▶ _WHAT TO DO_
Exact repetition, pictures omitted: give every record below again.

▶ _RECORDED DATA_

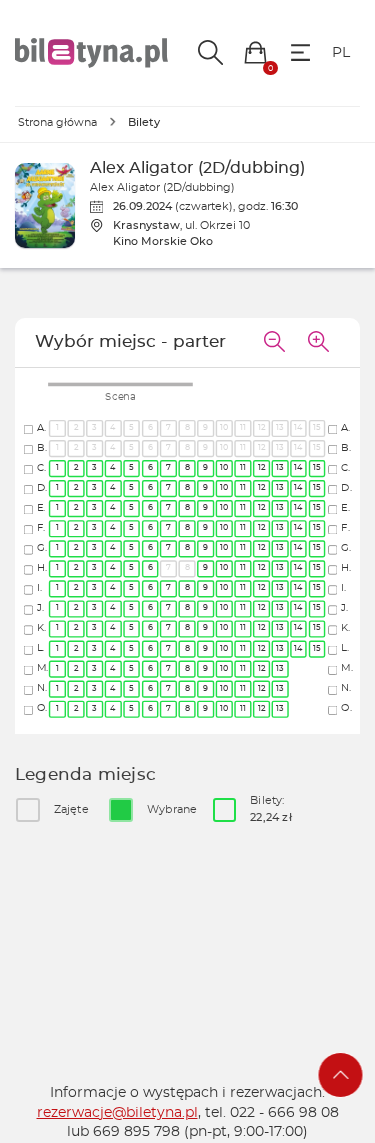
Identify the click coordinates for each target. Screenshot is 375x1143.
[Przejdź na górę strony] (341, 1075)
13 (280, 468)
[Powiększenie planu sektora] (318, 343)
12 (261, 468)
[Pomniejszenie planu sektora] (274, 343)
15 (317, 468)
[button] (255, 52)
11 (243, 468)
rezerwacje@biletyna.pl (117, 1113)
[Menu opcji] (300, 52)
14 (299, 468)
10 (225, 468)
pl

▶ _RESPONSE_
Identify the click coordinates for each target. Screenshot is 375x1143.
[Przejdź na górę strony] (341, 1075)
13 (280, 468)
[Powiększenie planu sektora] (318, 343)
12 (261, 468)
[Pomniejszenie planu sektora] (274, 343)
15 (317, 468)
[button] (255, 52)
11 (243, 468)
rezerwacje@biletyna.pl (117, 1113)
[Menu opcji] (300, 52)
14 (299, 468)
10 (225, 468)
pl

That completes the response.